Work to do: Rewrite the lines from the start of the records through the line containing "I will 176,41.", including the requests, and multiply every coordinate in the answers by 0.25, rounding to whole numbers with halves rounded up.

──────── Records for the exercise ────────

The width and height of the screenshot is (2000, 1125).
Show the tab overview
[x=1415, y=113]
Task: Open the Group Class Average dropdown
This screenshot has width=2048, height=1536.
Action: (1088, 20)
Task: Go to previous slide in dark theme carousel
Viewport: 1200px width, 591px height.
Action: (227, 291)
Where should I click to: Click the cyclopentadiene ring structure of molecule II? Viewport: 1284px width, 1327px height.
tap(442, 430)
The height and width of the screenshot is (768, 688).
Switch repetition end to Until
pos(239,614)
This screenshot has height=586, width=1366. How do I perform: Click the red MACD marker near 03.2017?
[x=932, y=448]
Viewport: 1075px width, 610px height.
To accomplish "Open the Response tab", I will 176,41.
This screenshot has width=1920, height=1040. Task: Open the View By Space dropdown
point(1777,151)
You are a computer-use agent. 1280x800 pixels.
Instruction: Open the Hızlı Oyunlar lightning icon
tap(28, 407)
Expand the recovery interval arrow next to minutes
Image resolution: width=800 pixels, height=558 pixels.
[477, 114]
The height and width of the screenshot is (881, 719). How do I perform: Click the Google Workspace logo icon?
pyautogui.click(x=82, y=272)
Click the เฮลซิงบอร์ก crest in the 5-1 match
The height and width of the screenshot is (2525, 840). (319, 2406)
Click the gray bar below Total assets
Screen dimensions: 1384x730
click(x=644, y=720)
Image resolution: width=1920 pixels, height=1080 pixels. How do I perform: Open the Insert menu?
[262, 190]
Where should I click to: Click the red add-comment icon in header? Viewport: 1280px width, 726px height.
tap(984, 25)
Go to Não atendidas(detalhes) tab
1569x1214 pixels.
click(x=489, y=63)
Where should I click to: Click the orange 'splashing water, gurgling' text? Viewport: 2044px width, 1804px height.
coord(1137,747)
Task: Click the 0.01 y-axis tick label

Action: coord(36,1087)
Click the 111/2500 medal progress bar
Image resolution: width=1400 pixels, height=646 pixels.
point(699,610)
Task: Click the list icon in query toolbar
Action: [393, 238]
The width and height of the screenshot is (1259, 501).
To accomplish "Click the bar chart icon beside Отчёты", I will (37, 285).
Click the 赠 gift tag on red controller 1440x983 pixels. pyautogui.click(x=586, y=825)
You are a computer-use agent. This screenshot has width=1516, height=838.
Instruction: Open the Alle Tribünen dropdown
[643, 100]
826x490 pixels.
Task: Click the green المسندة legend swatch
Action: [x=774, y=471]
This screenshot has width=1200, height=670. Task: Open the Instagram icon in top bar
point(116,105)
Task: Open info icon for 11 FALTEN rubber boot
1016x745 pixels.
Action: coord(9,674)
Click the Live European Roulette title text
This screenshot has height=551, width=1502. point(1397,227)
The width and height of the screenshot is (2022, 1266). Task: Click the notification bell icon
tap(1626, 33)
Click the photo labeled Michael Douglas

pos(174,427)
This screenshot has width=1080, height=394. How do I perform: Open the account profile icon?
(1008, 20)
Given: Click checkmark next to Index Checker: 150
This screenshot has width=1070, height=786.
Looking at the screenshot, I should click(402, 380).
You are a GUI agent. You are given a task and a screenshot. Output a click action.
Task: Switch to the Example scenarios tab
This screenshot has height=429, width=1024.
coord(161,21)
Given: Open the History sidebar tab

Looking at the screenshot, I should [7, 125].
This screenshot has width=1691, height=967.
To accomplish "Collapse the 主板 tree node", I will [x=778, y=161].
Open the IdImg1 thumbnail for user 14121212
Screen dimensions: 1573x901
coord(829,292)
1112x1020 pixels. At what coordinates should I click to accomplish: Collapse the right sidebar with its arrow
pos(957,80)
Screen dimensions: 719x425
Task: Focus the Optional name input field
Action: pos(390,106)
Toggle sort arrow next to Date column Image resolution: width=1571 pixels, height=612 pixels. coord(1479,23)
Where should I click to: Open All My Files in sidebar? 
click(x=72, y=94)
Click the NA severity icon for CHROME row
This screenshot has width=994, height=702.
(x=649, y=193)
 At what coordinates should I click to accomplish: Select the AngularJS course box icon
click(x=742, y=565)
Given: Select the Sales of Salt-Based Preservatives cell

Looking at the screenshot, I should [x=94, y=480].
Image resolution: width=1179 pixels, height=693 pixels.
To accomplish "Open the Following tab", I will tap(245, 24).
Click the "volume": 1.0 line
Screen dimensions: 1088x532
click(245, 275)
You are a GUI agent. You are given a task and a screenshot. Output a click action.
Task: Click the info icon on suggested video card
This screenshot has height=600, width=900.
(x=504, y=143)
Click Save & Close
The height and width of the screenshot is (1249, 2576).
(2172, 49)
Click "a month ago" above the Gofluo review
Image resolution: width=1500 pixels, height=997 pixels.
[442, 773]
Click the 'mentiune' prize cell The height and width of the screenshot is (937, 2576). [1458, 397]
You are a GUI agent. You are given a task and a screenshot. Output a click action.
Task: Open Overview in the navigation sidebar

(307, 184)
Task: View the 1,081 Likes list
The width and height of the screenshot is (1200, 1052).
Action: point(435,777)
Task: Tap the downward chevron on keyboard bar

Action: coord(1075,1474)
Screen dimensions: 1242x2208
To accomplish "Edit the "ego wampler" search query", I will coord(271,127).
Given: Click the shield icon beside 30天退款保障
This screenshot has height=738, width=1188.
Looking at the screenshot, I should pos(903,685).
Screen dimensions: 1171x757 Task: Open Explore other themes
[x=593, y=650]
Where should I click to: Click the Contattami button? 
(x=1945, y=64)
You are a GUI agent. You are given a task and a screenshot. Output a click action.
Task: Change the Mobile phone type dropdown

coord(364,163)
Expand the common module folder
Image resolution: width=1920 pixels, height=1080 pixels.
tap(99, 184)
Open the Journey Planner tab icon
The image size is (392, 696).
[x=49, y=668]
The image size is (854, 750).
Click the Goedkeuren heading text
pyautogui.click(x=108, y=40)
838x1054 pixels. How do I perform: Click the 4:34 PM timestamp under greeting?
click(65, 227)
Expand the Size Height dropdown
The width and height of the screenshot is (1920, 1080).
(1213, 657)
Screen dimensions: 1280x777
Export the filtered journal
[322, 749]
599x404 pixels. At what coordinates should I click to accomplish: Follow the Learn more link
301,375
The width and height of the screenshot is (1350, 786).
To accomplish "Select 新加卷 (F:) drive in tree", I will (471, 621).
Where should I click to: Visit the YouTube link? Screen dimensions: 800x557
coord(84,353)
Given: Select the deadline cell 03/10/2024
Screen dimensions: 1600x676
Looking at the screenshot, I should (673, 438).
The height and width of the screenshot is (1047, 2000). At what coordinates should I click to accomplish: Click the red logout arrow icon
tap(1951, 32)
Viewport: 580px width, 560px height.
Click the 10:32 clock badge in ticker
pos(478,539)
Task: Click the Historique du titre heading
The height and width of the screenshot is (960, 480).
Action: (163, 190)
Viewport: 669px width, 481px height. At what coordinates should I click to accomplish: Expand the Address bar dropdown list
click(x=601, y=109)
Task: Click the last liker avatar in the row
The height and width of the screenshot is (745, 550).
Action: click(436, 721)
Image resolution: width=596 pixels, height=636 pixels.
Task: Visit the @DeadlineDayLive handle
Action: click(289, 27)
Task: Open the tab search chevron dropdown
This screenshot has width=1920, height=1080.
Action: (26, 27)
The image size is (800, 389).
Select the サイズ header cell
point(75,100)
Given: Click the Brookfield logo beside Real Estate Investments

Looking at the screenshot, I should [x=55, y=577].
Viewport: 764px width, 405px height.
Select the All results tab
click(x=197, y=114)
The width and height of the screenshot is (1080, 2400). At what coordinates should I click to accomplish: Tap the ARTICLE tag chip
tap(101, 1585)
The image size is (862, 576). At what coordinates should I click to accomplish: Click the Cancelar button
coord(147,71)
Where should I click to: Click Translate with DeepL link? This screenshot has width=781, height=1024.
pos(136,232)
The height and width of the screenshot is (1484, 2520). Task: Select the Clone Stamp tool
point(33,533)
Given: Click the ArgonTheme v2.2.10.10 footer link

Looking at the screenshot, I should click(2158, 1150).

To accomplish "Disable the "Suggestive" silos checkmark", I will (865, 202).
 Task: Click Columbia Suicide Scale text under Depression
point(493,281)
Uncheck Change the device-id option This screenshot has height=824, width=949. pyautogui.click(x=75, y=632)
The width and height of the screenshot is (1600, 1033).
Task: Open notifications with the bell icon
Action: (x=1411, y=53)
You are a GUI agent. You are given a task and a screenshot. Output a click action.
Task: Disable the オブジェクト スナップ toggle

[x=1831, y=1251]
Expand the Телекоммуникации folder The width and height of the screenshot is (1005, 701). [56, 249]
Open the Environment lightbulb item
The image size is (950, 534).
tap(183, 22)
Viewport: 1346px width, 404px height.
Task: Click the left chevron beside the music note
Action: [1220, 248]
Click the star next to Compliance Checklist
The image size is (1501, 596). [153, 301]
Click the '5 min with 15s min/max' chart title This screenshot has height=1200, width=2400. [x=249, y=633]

────────

Exercise output:
The width and height of the screenshot is (2000, 1125).
Show the tab overview
[x=354, y=28]
Task: Open the Group Class Average dropdown
This screenshot has width=2048, height=1536.
Action: (272, 5)
Task: Go to previous slide in dark theme carousel
Viewport: 1200px width, 591px height.
Action: (57, 73)
Where should I click to: Click the cyclopentadiene ring structure of molecule II? Viewport: 1284px width, 1327px height.
tap(111, 108)
The height and width of the screenshot is (768, 688).
Switch repetition end to Until
pos(60,154)
This screenshot has height=586, width=1366. How do I perform: Click the red MACD marker near 03.2017?
[x=233, y=112]
Viewport: 1075px width, 610px height.
To accomplish "Open the Response tab", I will 44,10.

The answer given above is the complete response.